Nominal pipe size is a trade label, not the bore. The real inside diameter depends on material, wall thickness and schedule, and can differ from the nominal number by a noticeable amount. Because diameter is raised to roughly the 4.87 power in the friction equations, a small diameter error turns into a large flow or head-loss error — the single most common mistake people make. This tool never guesses an inside diameter from a nominal size; you enter the real bore and it works from that.

What is the Hazen-Williams formula for friction loss in a pipe?

In US units the head loss per 100 ft is h₁₀₀ = 0.2083 × (100 ÷ C)^1.852 × Q^1.852 ÷ d^4.8655, with Q in gpm and d in inches; total loss is h₁₀₀ × L ÷ 100. In SI it's h_f = 10.67 × L × Q^1.852 ÷ (C^1.852 × d^4.87), with Q in m³/s, d and L in metres. C is the roughness coefficient: higher for smooth new plastic, lower for old rough metal. The tool shows the worked figure so you can check it by hand.

When should I use Darcy-Weisbach or Manning instead of Hazen-Williams?

Hazen-Williams is empirical and valid only for water at ordinary temperatures (about 40–75 °F) flowing at roughly 2–10 ft/s. For air, gas, hot water, oil, glycol or slurry, or velocities outside that band, use Darcy-Weisbach, which takes roughness and viscosity and works for any fluid. For gravity flow that doesn't fill the pipe, like a drain or culvert, use Manning. The calculator warns when Hazen-Williams is pushed outside its valid range and points to the other methods.

What is a good water velocity in a pipe?

Common rules of thumb are roughly 4–8 ft/s for cold water service, about 3–5 ft/s for hot water (lower above about 140 °F to limit erosion), up to about 10 ft/s for general commercial flow, and 10–15 ft/s for short-duration fire flow.

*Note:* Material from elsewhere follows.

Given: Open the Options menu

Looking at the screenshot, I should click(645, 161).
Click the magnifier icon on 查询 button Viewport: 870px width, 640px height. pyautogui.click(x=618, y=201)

Too slow can leave air trapped; too fast brings noise, water hammer and erosion. These are general guidelines, not a code requirement, and the tool flags where your velocity falls.

Does this calculator include fitting and valve losses?

Only if you ask it to, and clearly labelled as separate. The main result is straight-pipe friction loss. Real systems also lose head at valves, bends, entrances, exits and other fittings (minor losses), and gain or lose head with elevation — these aren't part of the straight-pipe figure. The optional minor-loss add lets you enter a sum of K-factors or an equivalent length and reports that loss on its own, so you can see what's pipe and what's fittings.

Is this pipe flow calculator free and private?

Yes. It's free, needs no signup or download, and runs entirely in your browser, so nothing you enter leaves your device. You can copy a shareable link that reopens the calculator with your method, inside diameter, flow and length already filled in.